***** Information

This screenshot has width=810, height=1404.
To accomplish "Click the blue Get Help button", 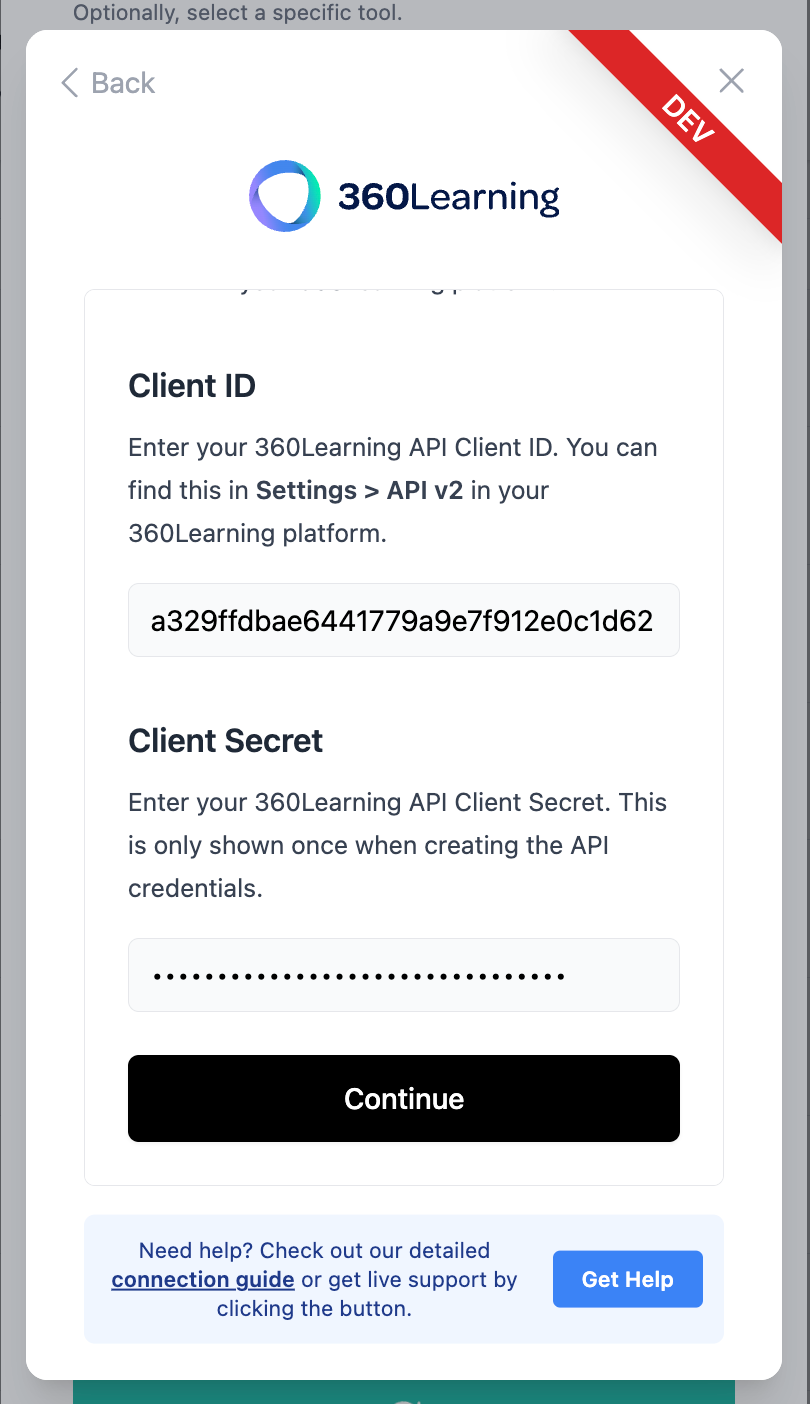I will 627,1279.
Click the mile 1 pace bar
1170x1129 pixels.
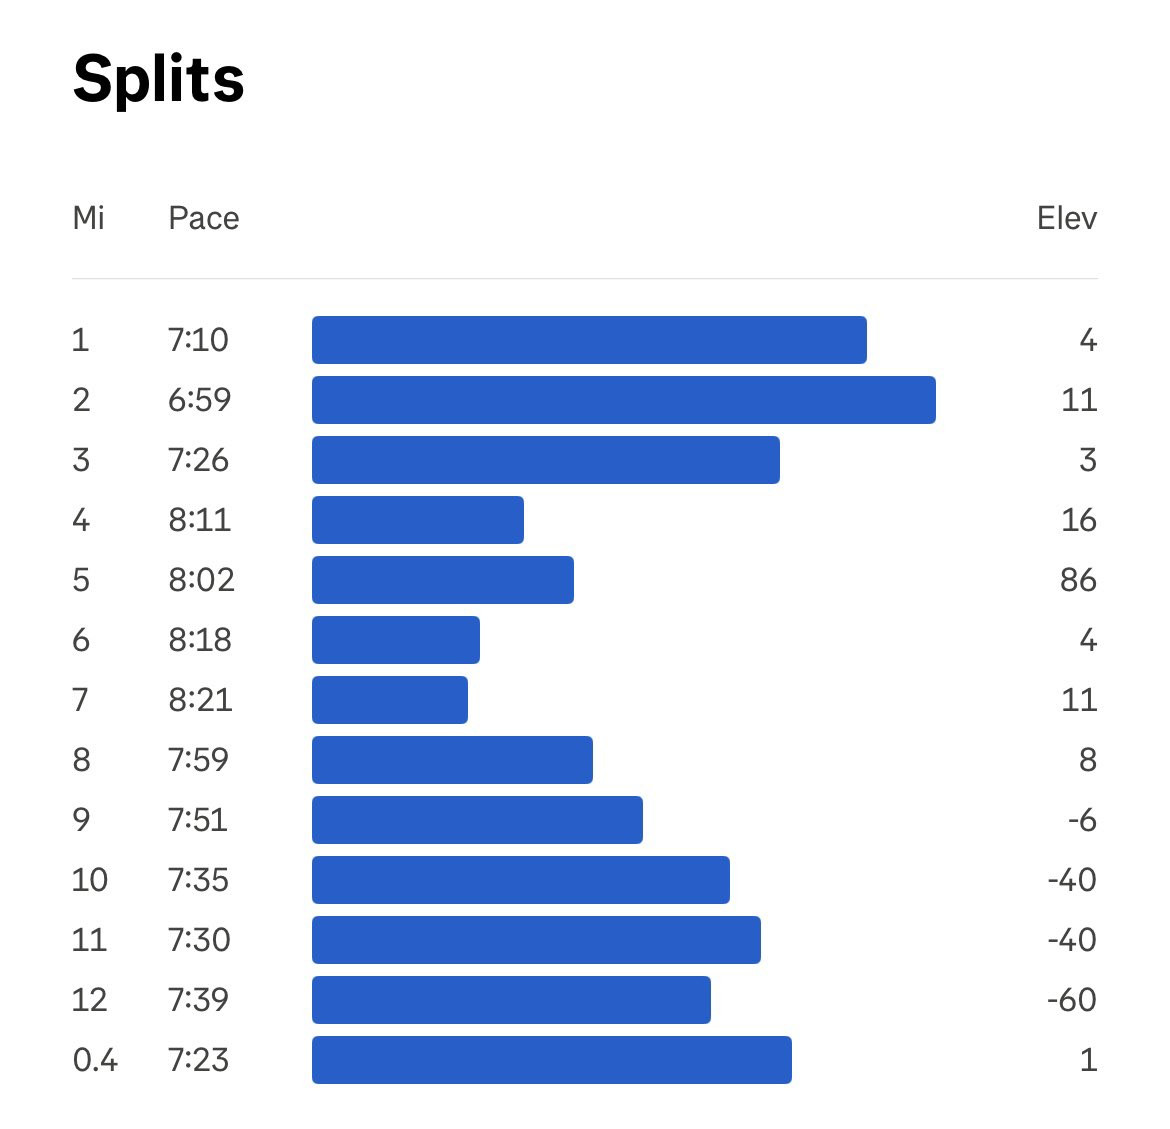coord(589,340)
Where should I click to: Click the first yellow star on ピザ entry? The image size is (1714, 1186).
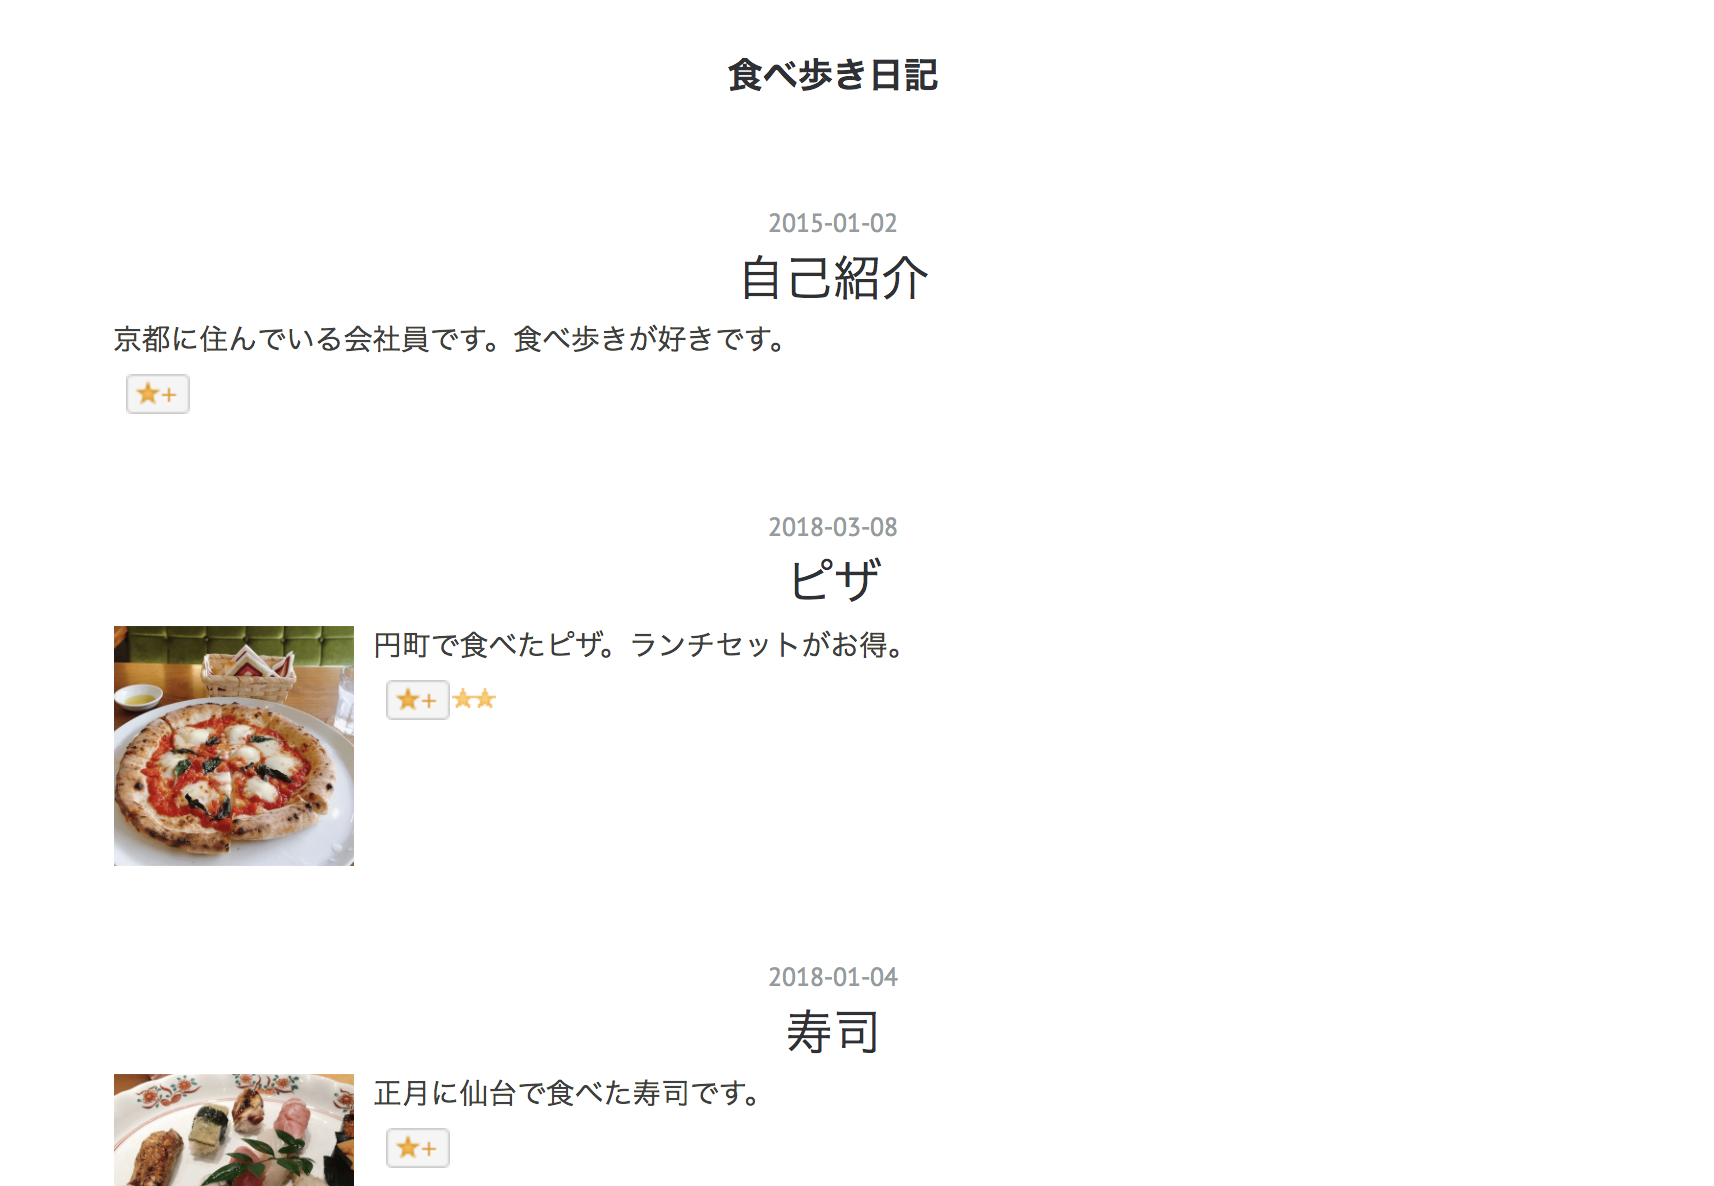(x=463, y=699)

**********

Problem to work on: Set down, word for word, only the lines running from the line with "Click the mile 1 pace bar" through the final line of the entries above, omitting all pictures.

Task result:
Click the mile 1 pace bar
1170x1129 pixels.
coord(589,340)
Where should I click to: Click the first yellow star on ピザ entry? The image size is (1714, 1186).
(x=463, y=699)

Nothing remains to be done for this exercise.